Bragg was a spare man, wearing a black duster and a high-crowned black hat. He held a Winchester rifle. Bell could see that the hammer was back.

“Can’t spare ’em, Jack,” he said.

His voice was deep, but it had a hard sound to it, as if it were forced out through his nose.

“It’s serious legal business, Randall. I got to take them in.”

“No.”

Bell looked at Bragg and the cowboys ranged behind him. He looked over his shoulder at one of the deputies, and nodded at the walleyed man standing with his two friends near one end of the group.

“Cut those three out,” he said.

The deputy looked uncertain. Bell’s hand rested gently on his gun’s butt.

“Do what I tell you,” Bell said.

The deputy moved his horse forward and pitched suddenly off the horse as a shot was fired from the barn. Bell knew it was a Winchester; he’d heard enough of them. He turned his horse toward the shot and pulled his gun free, and a bullet hit him in the face and knocked him backward out of the saddle. The second deputy sat, frozen, in his saddle. He looked at the deputy and Bell sprawled in the dirt. He glanced at the barn and then at Bragg. Bragg, still holding the Winchester, smiled.

“Time to see what you’re made of,” he said to the deputy. “Ain’t it.”

The deputy pulled his horse sharply around and headed out at a gallop. No one in town knew where he went.

1

It was a long time ago, now, and there were many gunfights to follow, but I remember as well, perhaps, as I remember anything, the first time I saw Virgil Cole shoot. Time slowed down for him. He fought with an odd stateliness. Always steady and never fast, but always faster than the man he was fighting.

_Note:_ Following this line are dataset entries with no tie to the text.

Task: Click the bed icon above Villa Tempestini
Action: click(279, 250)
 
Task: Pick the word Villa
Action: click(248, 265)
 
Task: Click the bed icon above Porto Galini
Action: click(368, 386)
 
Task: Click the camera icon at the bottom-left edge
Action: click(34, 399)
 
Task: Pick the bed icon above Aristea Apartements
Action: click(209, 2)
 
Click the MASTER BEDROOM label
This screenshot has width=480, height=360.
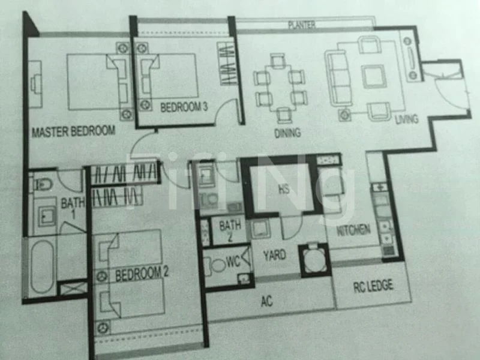click(73, 131)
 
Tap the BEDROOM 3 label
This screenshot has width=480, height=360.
click(184, 107)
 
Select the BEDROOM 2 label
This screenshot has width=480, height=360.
click(142, 274)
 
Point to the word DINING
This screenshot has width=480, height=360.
click(287, 133)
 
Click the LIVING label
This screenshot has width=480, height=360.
click(406, 119)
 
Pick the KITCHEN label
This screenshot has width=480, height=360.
click(353, 229)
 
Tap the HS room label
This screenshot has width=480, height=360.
click(283, 189)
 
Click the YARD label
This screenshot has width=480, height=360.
click(274, 255)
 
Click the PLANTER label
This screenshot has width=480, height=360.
click(301, 25)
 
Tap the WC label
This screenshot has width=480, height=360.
click(234, 263)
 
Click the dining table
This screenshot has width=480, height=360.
click(280, 87)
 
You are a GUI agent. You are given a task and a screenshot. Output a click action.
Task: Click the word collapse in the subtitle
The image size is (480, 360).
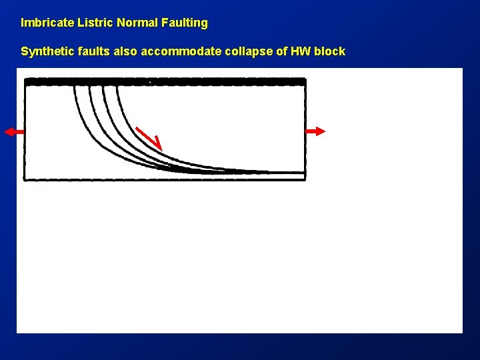pos(243,51)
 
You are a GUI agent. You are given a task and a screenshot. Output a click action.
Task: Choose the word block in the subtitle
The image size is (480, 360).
pos(331,51)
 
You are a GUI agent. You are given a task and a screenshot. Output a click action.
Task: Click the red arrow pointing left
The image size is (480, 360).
pos(13,132)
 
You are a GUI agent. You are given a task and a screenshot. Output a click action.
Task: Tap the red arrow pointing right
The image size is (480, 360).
pos(316,131)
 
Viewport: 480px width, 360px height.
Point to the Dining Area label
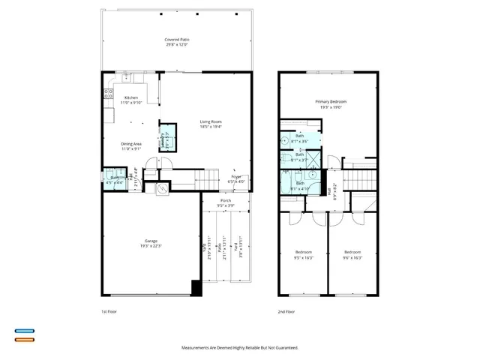[x=132, y=146]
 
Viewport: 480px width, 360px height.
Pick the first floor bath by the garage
[x=114, y=180]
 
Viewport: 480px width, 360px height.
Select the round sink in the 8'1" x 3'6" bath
[x=285, y=140]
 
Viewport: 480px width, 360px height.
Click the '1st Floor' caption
[x=109, y=310]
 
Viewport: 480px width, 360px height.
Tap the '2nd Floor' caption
[x=286, y=310]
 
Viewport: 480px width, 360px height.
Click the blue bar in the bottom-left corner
[x=24, y=331]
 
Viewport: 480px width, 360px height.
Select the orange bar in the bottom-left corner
[x=24, y=340]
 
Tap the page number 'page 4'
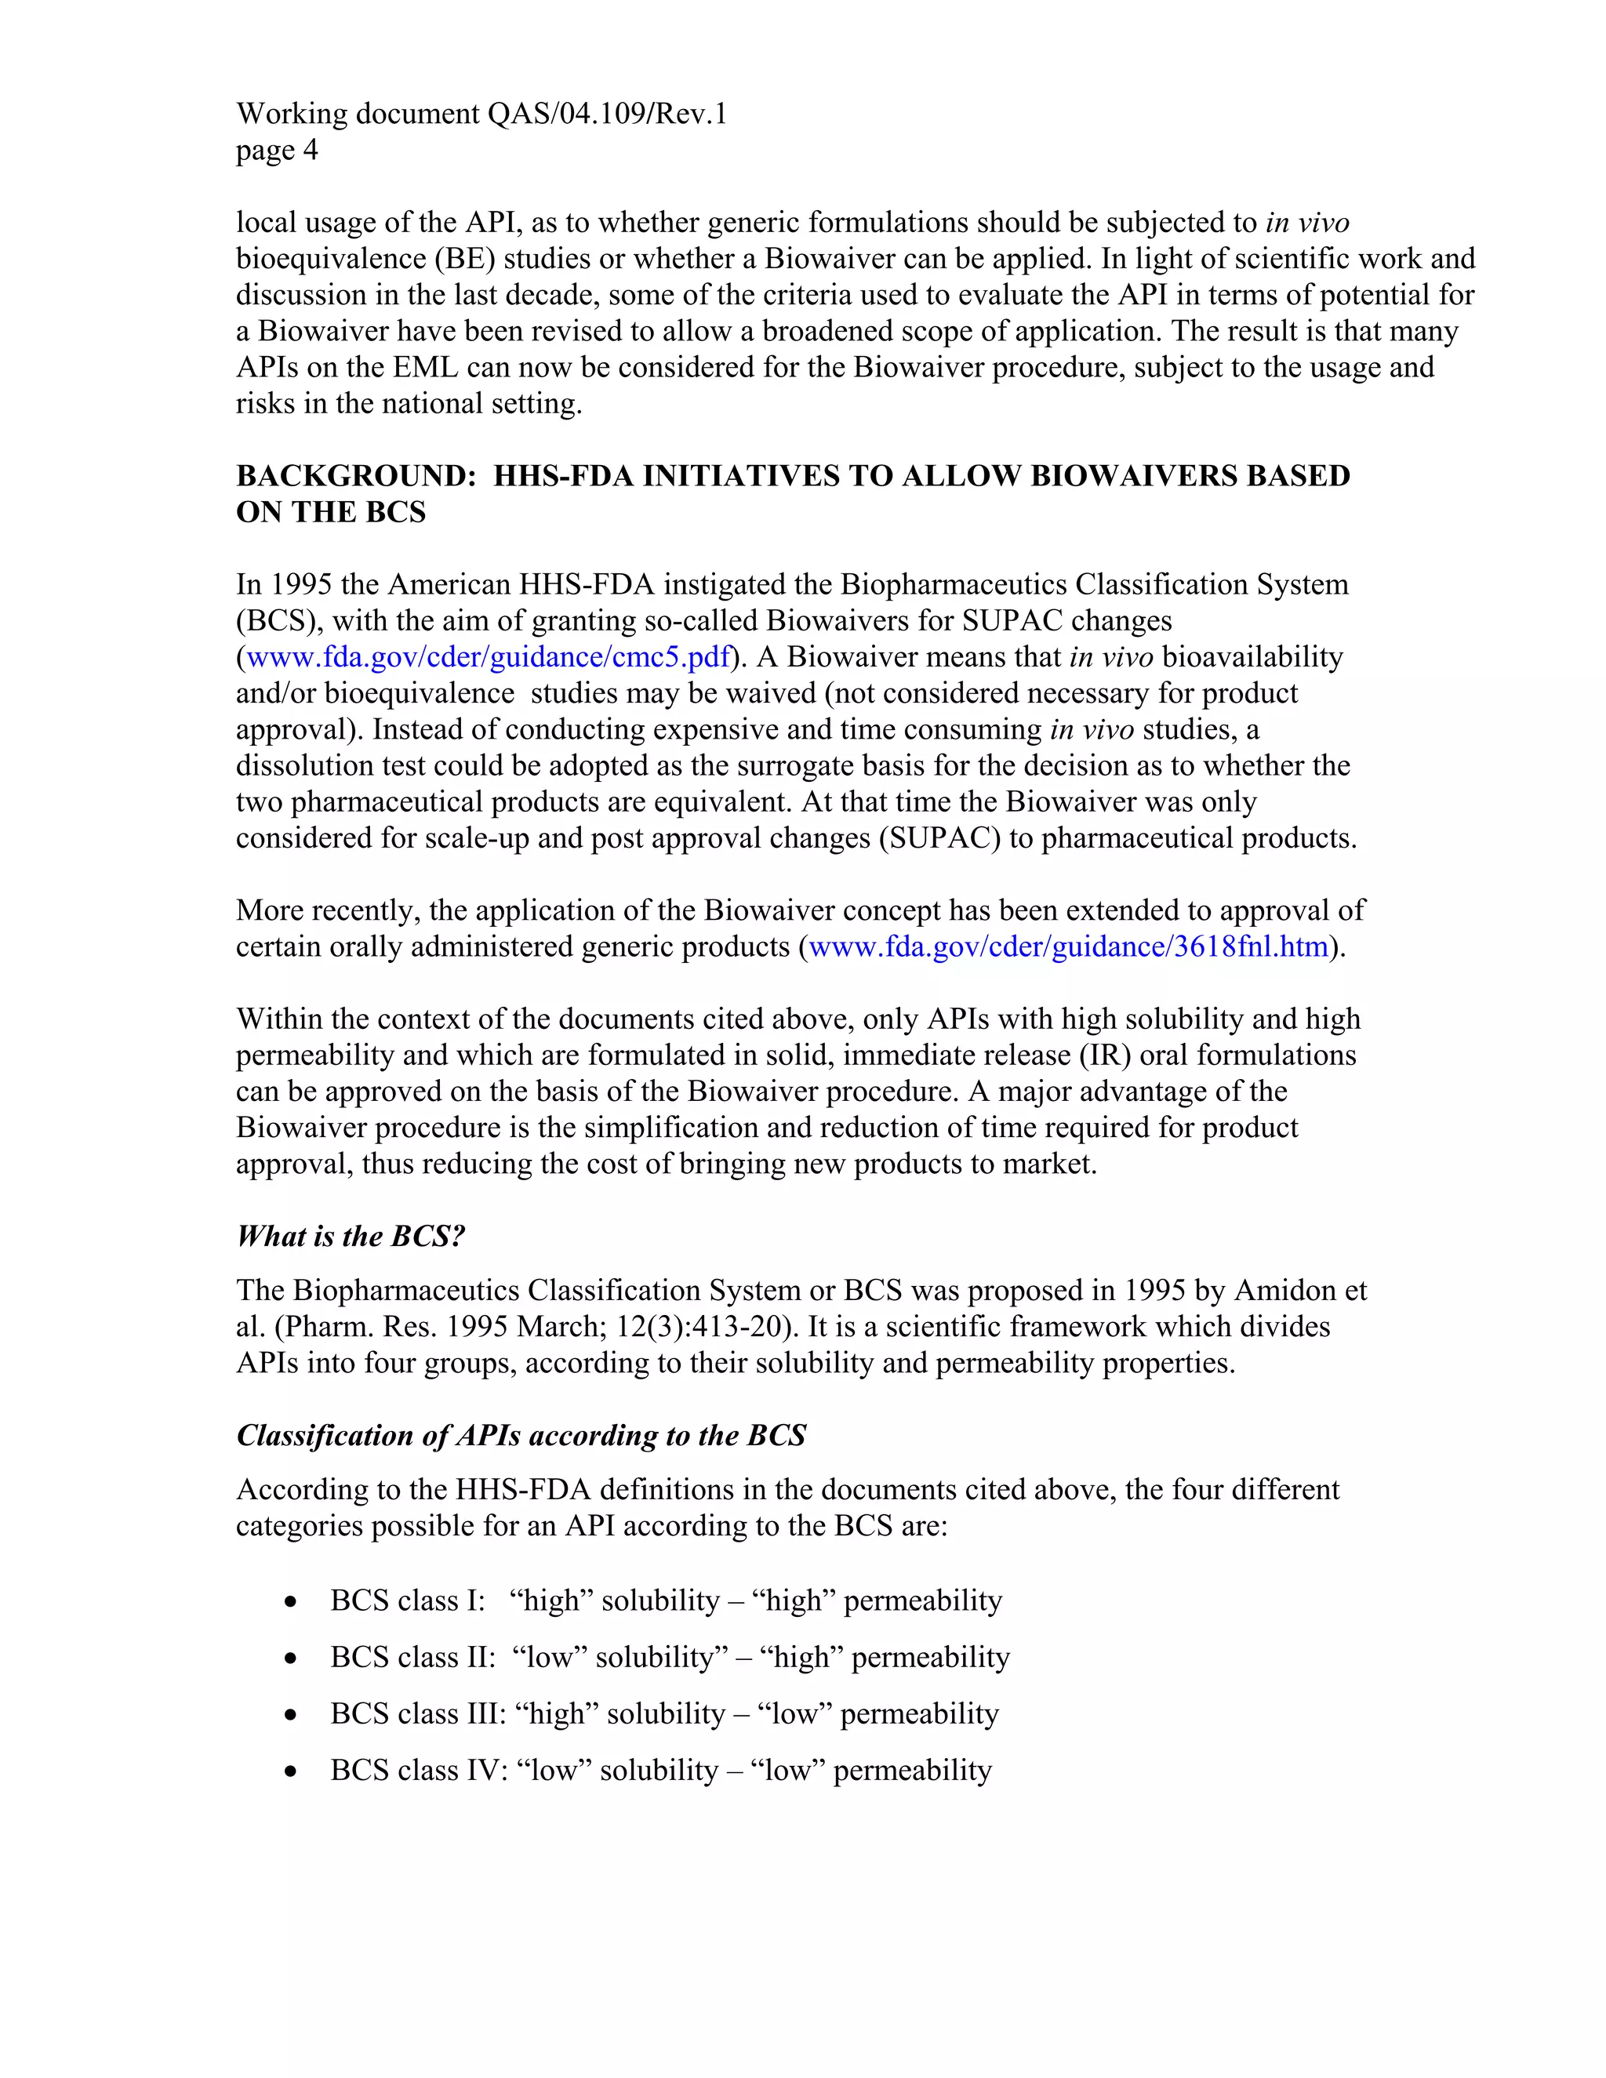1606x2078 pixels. [277, 151]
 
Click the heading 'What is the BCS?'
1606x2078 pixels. [350, 1237]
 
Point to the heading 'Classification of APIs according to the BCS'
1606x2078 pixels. [521, 1436]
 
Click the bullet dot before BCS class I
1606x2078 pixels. [291, 1602]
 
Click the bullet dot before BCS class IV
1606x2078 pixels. [291, 1771]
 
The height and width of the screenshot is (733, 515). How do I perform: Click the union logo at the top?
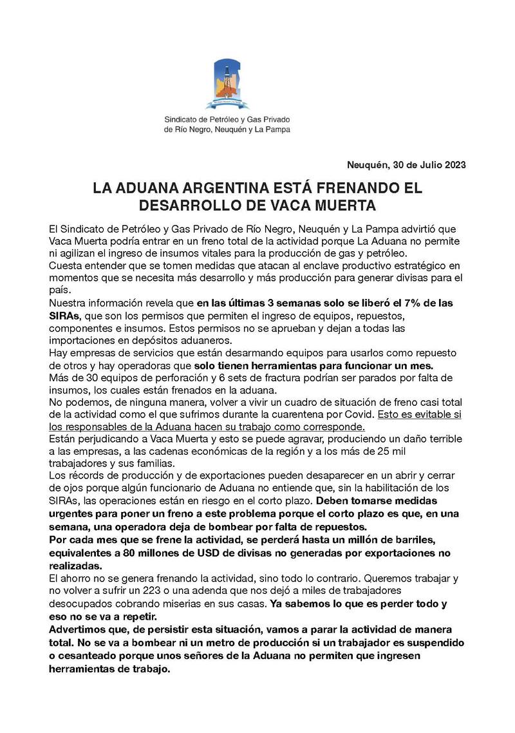tap(227, 84)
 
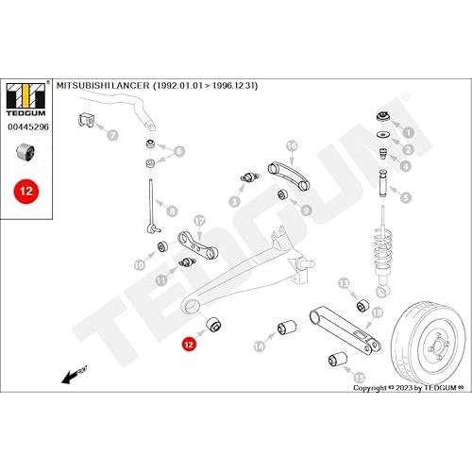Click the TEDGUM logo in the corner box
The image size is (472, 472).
[26, 99]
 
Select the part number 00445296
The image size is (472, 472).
[28, 126]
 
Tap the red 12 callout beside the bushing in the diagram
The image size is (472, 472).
[189, 345]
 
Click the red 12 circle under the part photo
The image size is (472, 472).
[26, 191]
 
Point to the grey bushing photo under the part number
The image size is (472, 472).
[25, 151]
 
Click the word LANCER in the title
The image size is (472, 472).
[131, 85]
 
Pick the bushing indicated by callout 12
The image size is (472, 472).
[214, 325]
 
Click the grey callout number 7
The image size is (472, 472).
[112, 135]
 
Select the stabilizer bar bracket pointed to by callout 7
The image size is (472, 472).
[86, 119]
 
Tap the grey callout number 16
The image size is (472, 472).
[292, 145]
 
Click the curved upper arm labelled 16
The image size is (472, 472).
[289, 175]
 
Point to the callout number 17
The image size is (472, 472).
[199, 221]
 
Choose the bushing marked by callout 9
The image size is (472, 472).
[283, 194]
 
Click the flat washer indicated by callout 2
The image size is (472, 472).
[383, 134]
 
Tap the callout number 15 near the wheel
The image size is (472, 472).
[360, 377]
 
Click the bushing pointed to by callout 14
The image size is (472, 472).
[287, 328]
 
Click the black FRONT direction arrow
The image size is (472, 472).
[75, 375]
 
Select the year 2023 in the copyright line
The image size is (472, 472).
[404, 388]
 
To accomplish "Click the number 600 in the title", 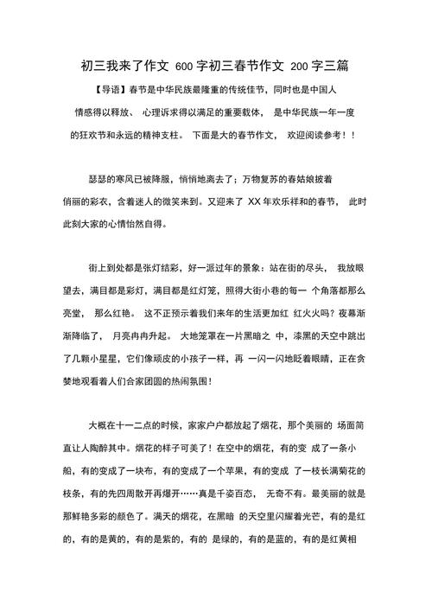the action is (x=184, y=65).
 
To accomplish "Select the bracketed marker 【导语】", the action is (x=108, y=90).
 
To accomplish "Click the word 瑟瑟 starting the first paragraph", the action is (x=98, y=178).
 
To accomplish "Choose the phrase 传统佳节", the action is (x=245, y=90).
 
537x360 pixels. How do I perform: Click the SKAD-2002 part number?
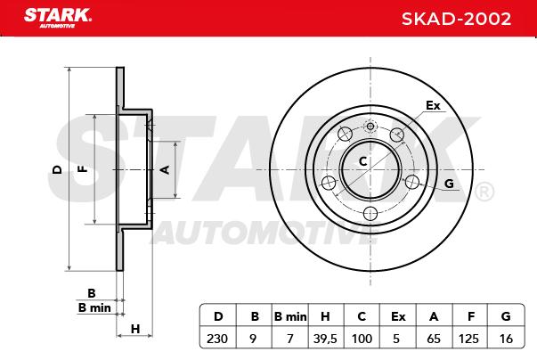pos(456,19)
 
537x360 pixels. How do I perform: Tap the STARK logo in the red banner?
pos(58,18)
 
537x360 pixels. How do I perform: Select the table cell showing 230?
pos(217,339)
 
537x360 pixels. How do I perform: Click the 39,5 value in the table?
pos(325,339)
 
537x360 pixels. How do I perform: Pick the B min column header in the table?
pos(290,316)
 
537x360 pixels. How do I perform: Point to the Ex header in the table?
pos(398,316)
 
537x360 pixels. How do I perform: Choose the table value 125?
pos(468,339)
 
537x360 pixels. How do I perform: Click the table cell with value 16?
pos(506,339)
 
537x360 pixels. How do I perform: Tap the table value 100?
pos(362,339)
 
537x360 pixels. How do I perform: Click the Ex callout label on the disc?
pos(433,105)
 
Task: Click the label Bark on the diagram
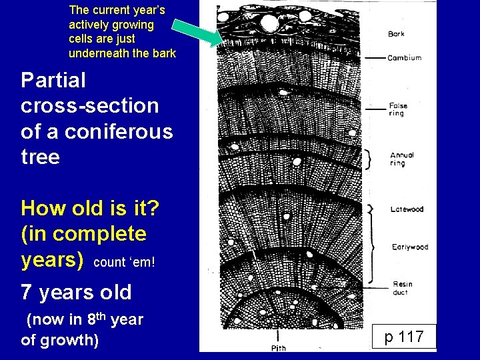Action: point(396,34)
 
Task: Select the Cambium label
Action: point(404,58)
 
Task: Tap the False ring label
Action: point(399,109)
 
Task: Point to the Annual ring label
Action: point(402,159)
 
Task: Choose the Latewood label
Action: point(407,209)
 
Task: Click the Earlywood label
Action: point(409,247)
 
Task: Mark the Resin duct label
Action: point(402,287)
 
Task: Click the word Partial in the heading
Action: point(53,81)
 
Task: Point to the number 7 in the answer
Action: point(26,292)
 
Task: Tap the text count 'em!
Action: point(125,262)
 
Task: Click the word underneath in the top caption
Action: point(99,53)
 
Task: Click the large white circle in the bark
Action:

Like my father, I’d been to West Point, and I was good at soldiering. But soldiering didn’t allow too much for expansion of the soul. So after five years in the Indian Wars, I turned in my commission and rode away to see how far I could expand it. To keep from starving to death while I was expanding it, I shot buffalo for the railroad, and rode beside the driver on Wells Fargo coaches with an eight-gauge shotgun, and scouted now and then for the Army. I sat lookout for a while in a gambling parlor in Durango. I did a short turn as a bouncer in a whorehouse in Canon City. I got in a fight in Tres Piedras, and killed the man and had to move on pretty quick. I tried to find a little gold in the mountains in Colorado and didn’t, and came down out of the San Juan Mountains, looking for something else to do. Along the way, I read a lot of books and fucked a lot of women, all of whom I liked. Now, with thirty dollars’ worth of gold in my pocket, on a dark bay gelding named Sugar that I’d won playing poker in Esmeralda, I came on into Trinidad in the midafternoon on a summer day with the sun warm on my back.

It wasn’t much of a town then. Two streets north and south. Three streets crossing east and west. Twelve blocks in all. It was one of those towns that existed mostly for people passing through. Cowboys who brought cattle to the railhead from the East Colorado grasslands. Soldiers on the way to Fort Carson. Hide hunters, teamsters, and miners occasionally, coming down to resupply. A few people trying to farm. People like me, moving from place to place because they didn’t know what else to do.